The 2007 NBA Draft Lottery was the most hyped in recent memory, including the draft that brought LeBron James. The draft class has two potential franchise players that can turn a team around quickly, in Greg Oden and Kevin Durant. Some players and media accused teams, notably the Celtics and Grizzlies, of tanking games down the stretch, an absolute no-no in professional sports, to improve the likelihood of scoring one of the top prizes. And the possibility of another chapter in the Isiah Thomas saga. The Bulls own the Knicks draft pick without any lottery protection, so Chicago gets it even if it is the top pick. Eddy Curry for Greg Oden would go down in Knick infamy.

In New York, outside of the most die-hard Knick fans, everyone seemed to be rooting against Isiah, hoping for the Bulls to score a top pick. The number of phone calls to talk radio in regards to the 1.9% chance was amazing. Alas, there was no miracle, disappointing the number of growing Knick detractors.

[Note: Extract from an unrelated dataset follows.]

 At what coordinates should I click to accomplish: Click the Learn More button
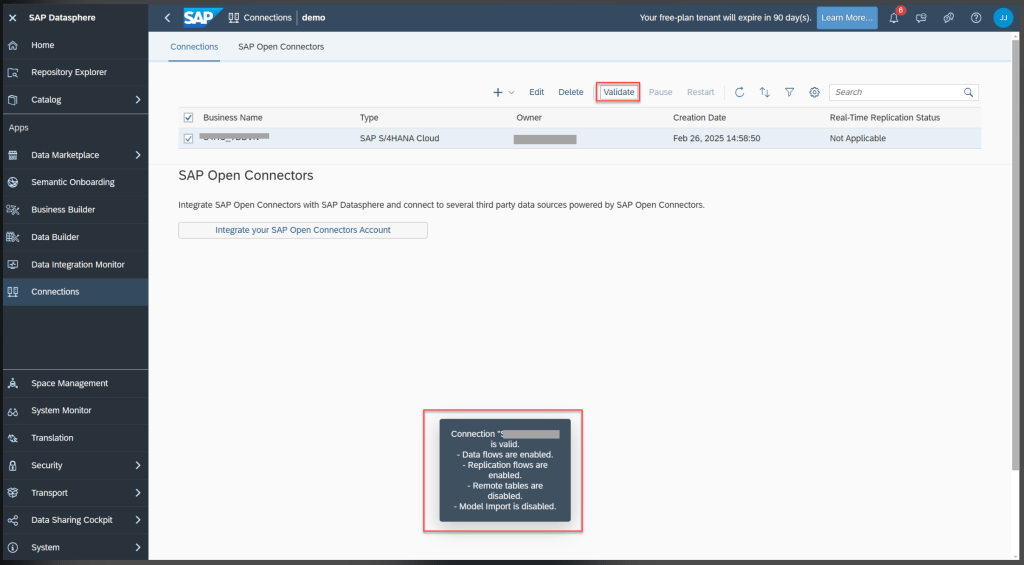pyautogui.click(x=846, y=18)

The lottery was not short of surprises, though. For the first time since 1993, none of the three worst teams will pick in the Top 3. Portland, who fittingly one year ago had the worst record but got the fourth pick, hit the jackpot, while Seattle received the consolation prize. Celtics representative Tom Heinsohn’s face and immediate response, if you can lip-read, were priceless. Ten years after losing the Tim Duncan lottery, the Celts may have to watch another all-time center collect championships with another team. Jerry West, out-going President, of the other big loser, Memphis, claimed the lottery process was flawed, though he said it was not sour grapes. West takes the crown for double talk. If the lottery is flawed, why not say something before finding out your team missed the two prizes. I expect better from the NBA logo.

Off the court, two points. Portland and Seattle, both struggling franchises with Portland’s front office mess and Seattle’s new stadium battle and threats to move, will catch a revenue windfall. CNBC’s Darren Rovell did an interesting analysis showing that teams stand to net over $6 million through increased ticket sales, potential playoff games, and the ancillary concession benefits from having more fans. From the league perspective, many pundits say Stern and the NBA lost by having both stars land in relative small markets on the West Coast. With today’s proliferation of media, and the hype each player is receiving from Day One, it will be interesting to see if they can overcome the anonymity of their cities to be faces of the league. I think they can. For those who are yelling about the 10:30 start times, does anyone realize what time zone Kobe Bryant plays in, and where Shaq played during his prime?

….Sadly the lottery generated more fan interest, and probably more suspense, than both Conference Finals series combined

…With ratings down a whopping 15% on TNT during the playoffs, thanks to the low quality play, lack of competitiveness in each series, and the scheduling, in my opinion, how does the league not play on Wednesday or Friday this week? Why? Someone has to explain that reason to me. There is no reason to take more than one-day off between games, unless it’s a long travel day, but the Cavs-Pistons had a day off and they did not even change cities.